GoBIZ announced 78 grants totaling $35.5M in awards through the California Community Reinvestment Grants (CalCRG) program!
Latest Awards
This latest round of awards will support the economic justice and well-being of communities across our state that have been disproportionately impacted by the War on Drugs.
The California Governor’s Office of Business and Economic Development (GO-Biz) has granted a total of $35.5 million in California Community Reinvestment Grants (CalCRG) to 78 groups.
The fund comes from the Adult Use of Marijuana Act’s cannabis tax income, designed to help areas that have been disproportionately affected by the War on Drugs.
“Now in its fourth year, the California Community Reinvestments Grants program continues to be an important tool for communities that still face systemic restrictions and barriers to opportunity and equity. This latest round of awards will support the economic justice and well-being of communities across our state.”

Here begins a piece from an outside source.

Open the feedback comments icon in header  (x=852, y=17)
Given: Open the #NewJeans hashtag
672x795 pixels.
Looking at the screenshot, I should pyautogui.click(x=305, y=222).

~ Said Dee Dee Myers, director of GO-Biz and senior advisor to Gov. Newsom
We Covered this in our Weekly Wire Roundup
Who is Eligible for The Grants?
Local health departments and qualified community-based nonprofit organizations can receive grants from GO-Biz to support job placement, mental health treatment, substance use disorder treatment, system navigation services, legal services to address reentry barriers, and medical care linkages.
Previously enacted federal and state drug policies resulted in the mass incarceration of people of color, reduced access to social services, loss of educational attainment due to reduced federal financial aid eligibility, prohibitions on public housing and other public assistance, and family separation, according to state officials.
How do Grants Benefit the Community?
The California Community Reinvestment Grants (CalCRG) program has already disbursed cannabis-supported cash for the fourth year.
The funding will assist with job placement, legal services for community reintegration, and mental health and drug abuse treatment through local health departments and nonprofit groups.
Community-based organizations such as the YMCA of San Diego County, United CORE Alliance, Bay Area Legal Aid, San Jose State University Research Foundation, and the Urban Association of Forestry and Fire Professionals are the award beneficiaries this year.
JobTrain, GRID Alternatives Greater Los Angeles, Los Angeles Regional Reentry Partnership, Flintridge Center, and Recovery Cafe San Jose will get the largest funding in this round, each receiving $900,000.
The TransLatin@ Coalition will receive $450,000 to help break poverty cycles and boost career development for transgender, gender non-conforming, and intersex immigrant women.
The initiative was officially announced in April 2020, with award applications opening in September 2020.
The California Department of Tax and Fee Administration (CDTFA) stated late last month that since the state’s adult-use market opened in 2018, the state has collected approximately $4 billion in marijuana tax revenue. In the first quarter of 2022, the state received around $294 million in cannabis income from excise, cultivation, and sales taxes.
In recent months, marijuana tax policy in California has been a focus of concern for stakeholders, regulators, and even the governor.
Last month, for example, Newsom released an amended budget proposal asking for the state’s marijuana production tax repeal and changing cannabis tax revenue distributions.
The May amended budget would make efforts to combat the criminal market and make the legal industry more competitive, including eliminating the cultivation fee now imposed on marijuana firms.
Newsom’s proposal also calls for establishing monetary thresholds for cannabis tax-funded programs and removing any surplus money, as the state’s Legislative Analyst’s Office (LAO) noted in its recent report.
California received $817 million in adult-use marijuana tax revenue during the previous fiscal year. That was a 55 percent increase in cannabis revenue for state coffers compared to 2020-2021.
Meanwhile, state officials introduced a new tool last month that allows consumers to view an interactive map that shows where marijuana companies are allowed to start — and where they are prohibited — across the state.
More than half of the state’s towns and counties prohibit any form of cannabis licensee from operating in their jurisdiction, which activists say is an issue that has allowed the underground market to grow despite voter-approved legalization.
Health departments and qualified community-based nonprofits
Through this program, grants are awarded to local health departments and qualified community-based nonprofit organizations to support the following activities: job placement, mental health treatment, substance use disorder treatment, system navigation services, legal services to address barriers to reentry, and linkages to medical care.
“Now in its fourth year, the California Community Reinvestments Grants program continues to be an important tool for communities that still face systemic restrictions and barriers to opportunity and equity. “This latest round of awards will support the economic justice and well-being of communities across our state.”
Dee Dee Myers, director of GO-Biz and senior advisor to Gov. Newsom.